Of course not all economics is blatantly ideology-ridden. Most economic research consists of empirical studies related to current problems of trade, unemployment, the workings of the banking system, and the like, conceived and conducted with as much objectivity as is possible in any social inquiry. Yet even here we can find the influence of deep-seated, often unconsciously held beliefs that affect the outcome of research by influencing the choice of questions to be researched and the angle of one’s approach. Are tastes, for example, “given” or learned? Can market exchange be depicted as an encounter from which domination and subordination are absent? Unexamined beliefs on questions such as these enter more deeply into workaday economics than most economists themselves commonly realize.

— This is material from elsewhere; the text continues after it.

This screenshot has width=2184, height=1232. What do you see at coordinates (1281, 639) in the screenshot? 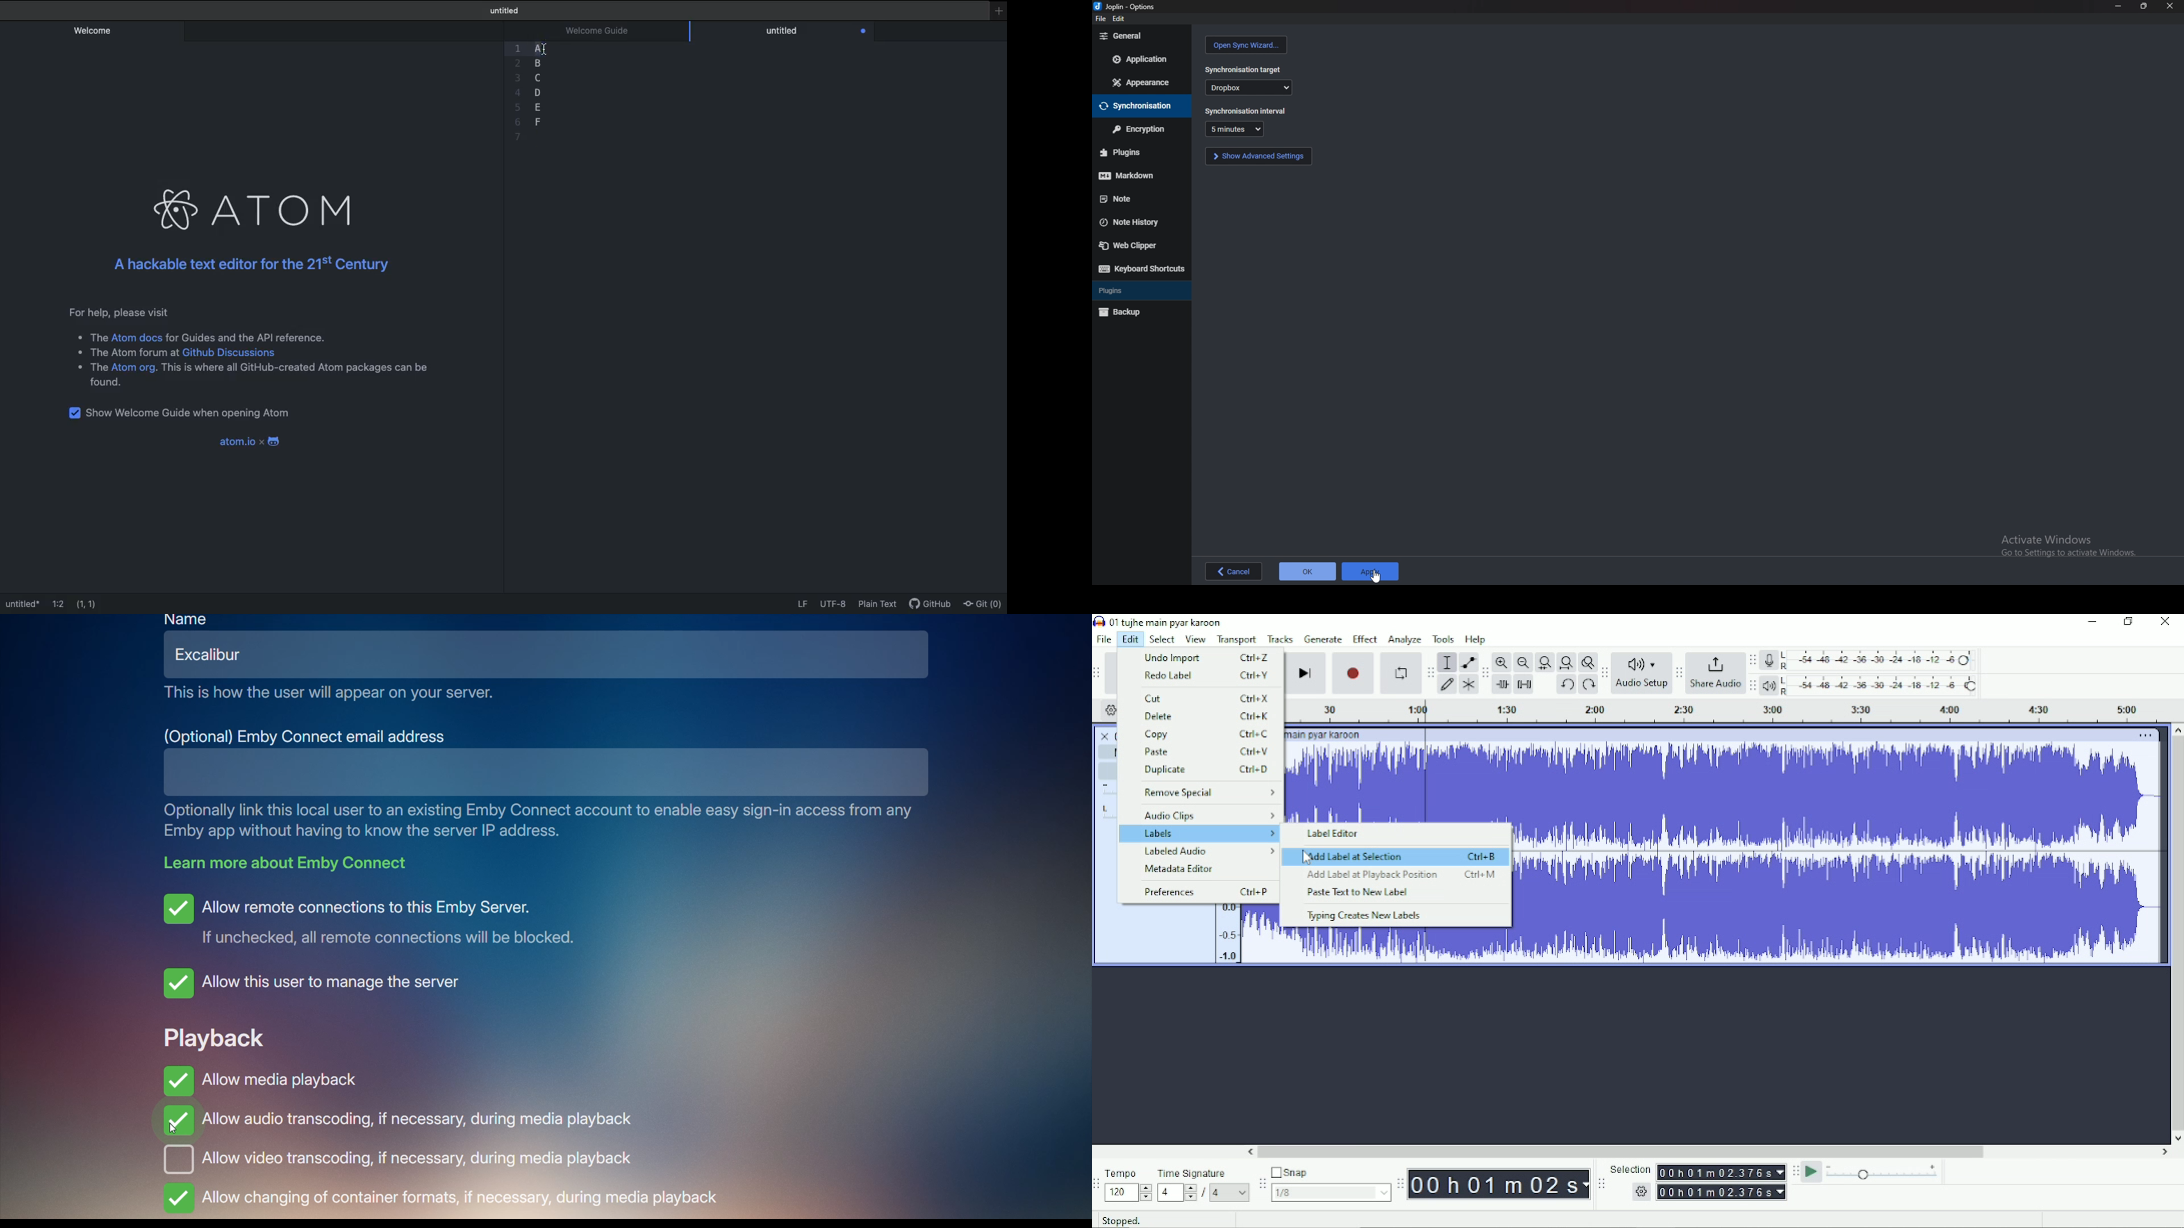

I have already noted my substantial reservations about the usefulness of the concepts at the core of the neoclassical ideology. What may be the most serious of these is that the prevailing neoclassical conception seems to discourage interest in investigation itself. In The Journal of Economic Perspectives (Fall 1987) David Colander and Arjo Klamer report on a questionnaire submitted to graduate students in six top-ranking graduate economics programs. Asked what attainments contributed most to success in the profession, 65 percent of the 212 respondents answered “problem solving” and 58 percent “excellence in mathematics.” Only 3.4 percent thought that “having a thorough knowledge of the economy” was “important”; 68 percent thought it “unimportant.”

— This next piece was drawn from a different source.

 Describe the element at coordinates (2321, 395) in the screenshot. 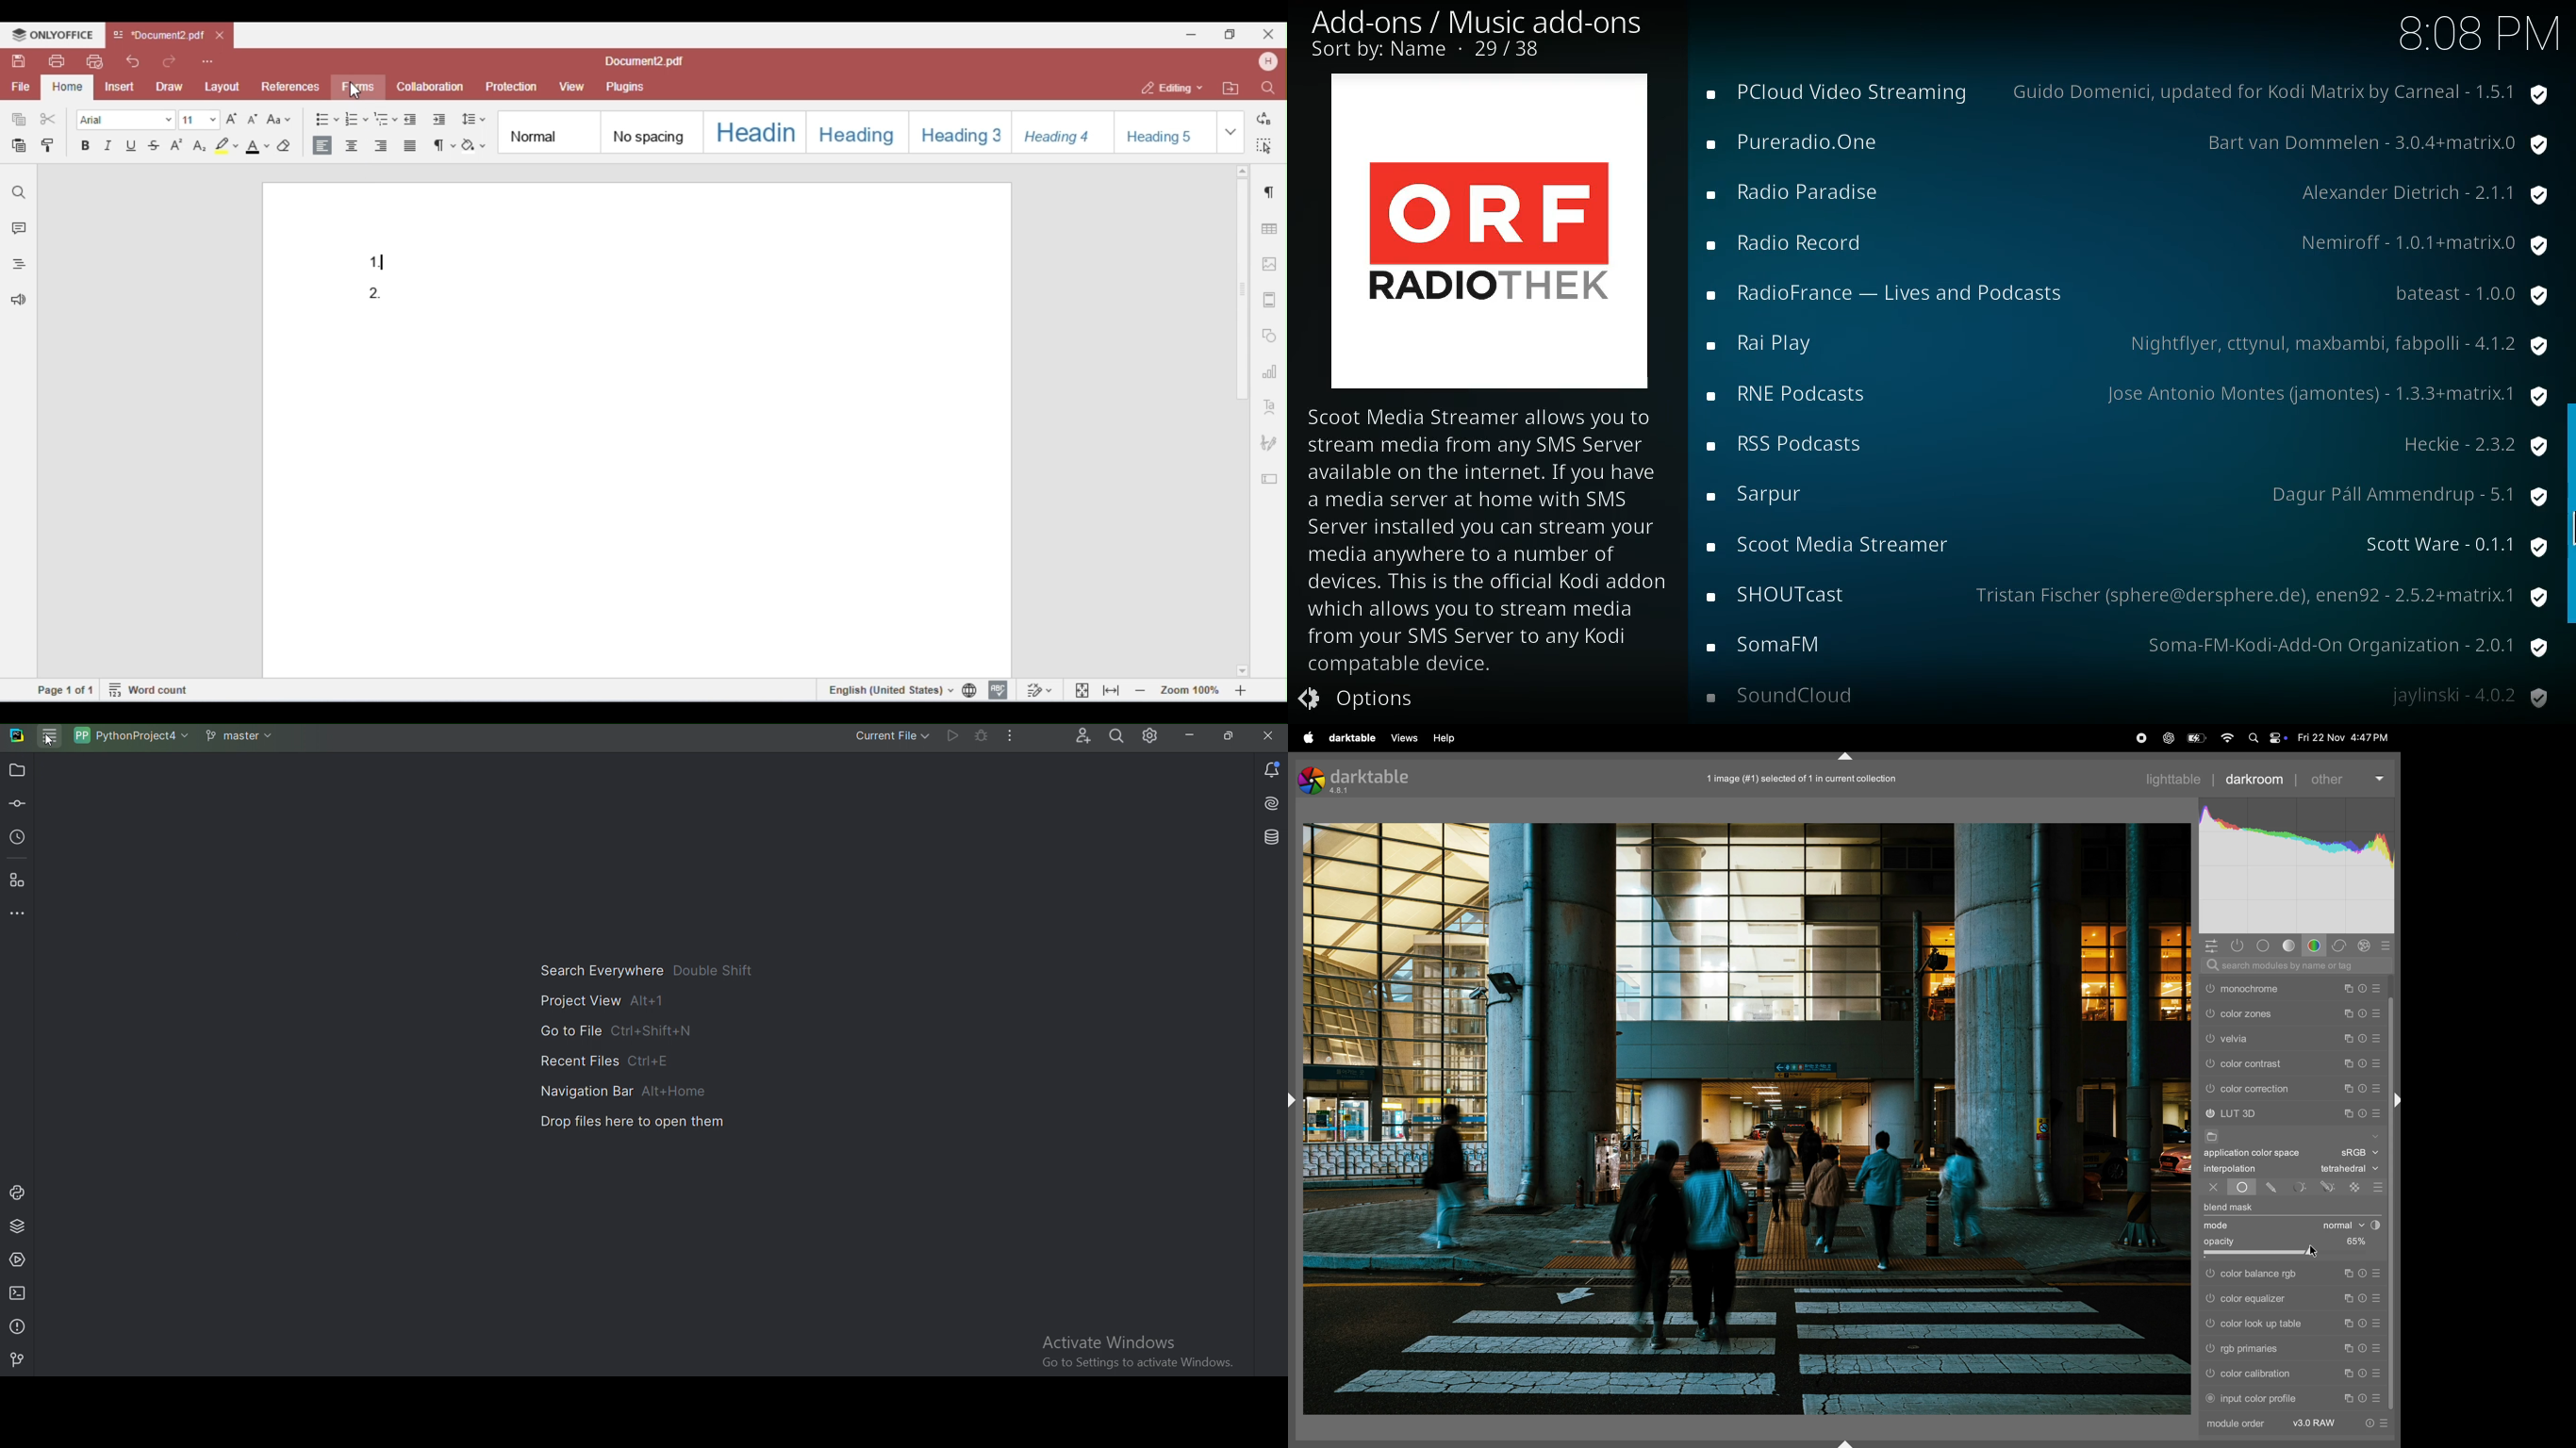

I see `provider` at that location.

Thus the enlargement of our knowledge, to which the pages of The New Palgrave testify brilliantly, has come without a corresponding enhancement of its social and historical coherence. The capitalist system to which conventional economics directs the greater part of its attention remains a wraith in these pages—a web of social entanglements likened to “games”; a period of history located in a timeless present; a regime without rulers and ruled. The great central fact of economic thought in our time is that no one has advanced us beyond the perceptions of Smith and Marx, of Keynes and Schumpeter—perceptions that brilliantly placed economics within the historic setting of their times. Balancing the knowledge that modern economics possesses against the wisdom it lacks, I would say that humility would be the intellectual attitude most becoming for the profession—not, I fear, an attitude that comes easily to it.